** start of Record excerpts **
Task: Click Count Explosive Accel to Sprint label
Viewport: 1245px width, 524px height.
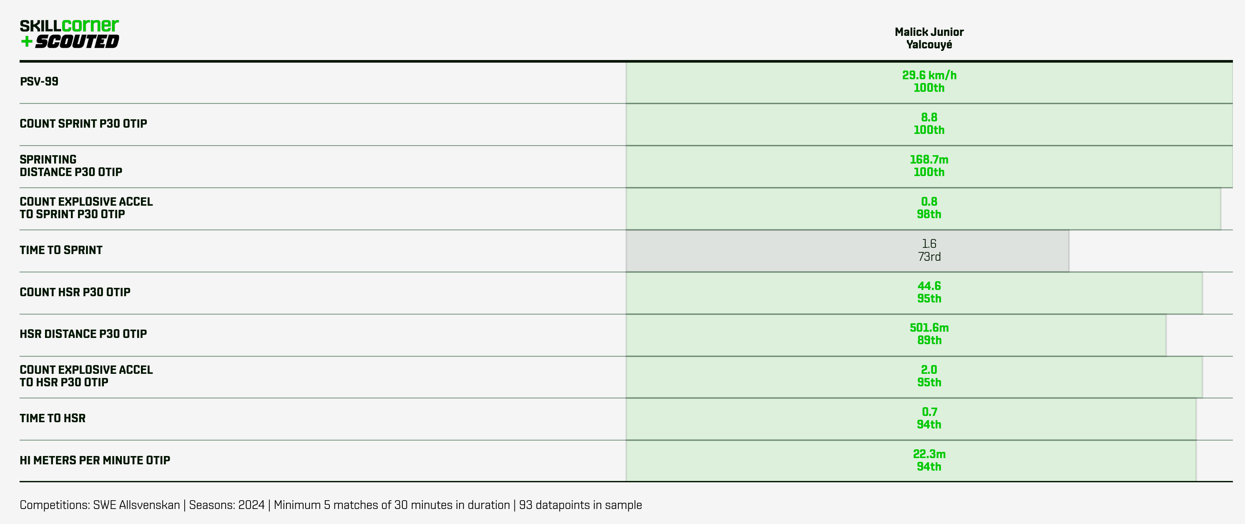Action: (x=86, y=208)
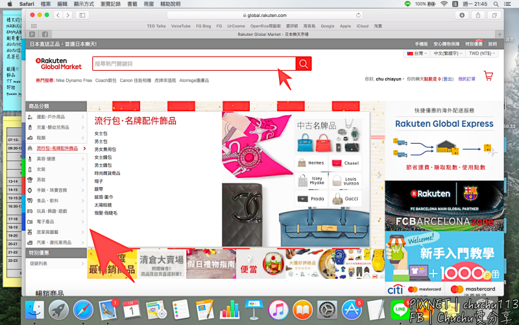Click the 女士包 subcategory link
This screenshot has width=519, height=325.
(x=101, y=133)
** end of Record excerpts **
--- Directions for this task ---
Write out all of the data above word for word, leaving out the pictures.

--- Solution for this exercise ---
Task: Click Count Explosive Accel to Sprint label
Viewport: 1245px width, 524px height.
Action: (x=86, y=208)
Click the 女士包 subcategory link
This screenshot has width=519, height=325.
(x=101, y=133)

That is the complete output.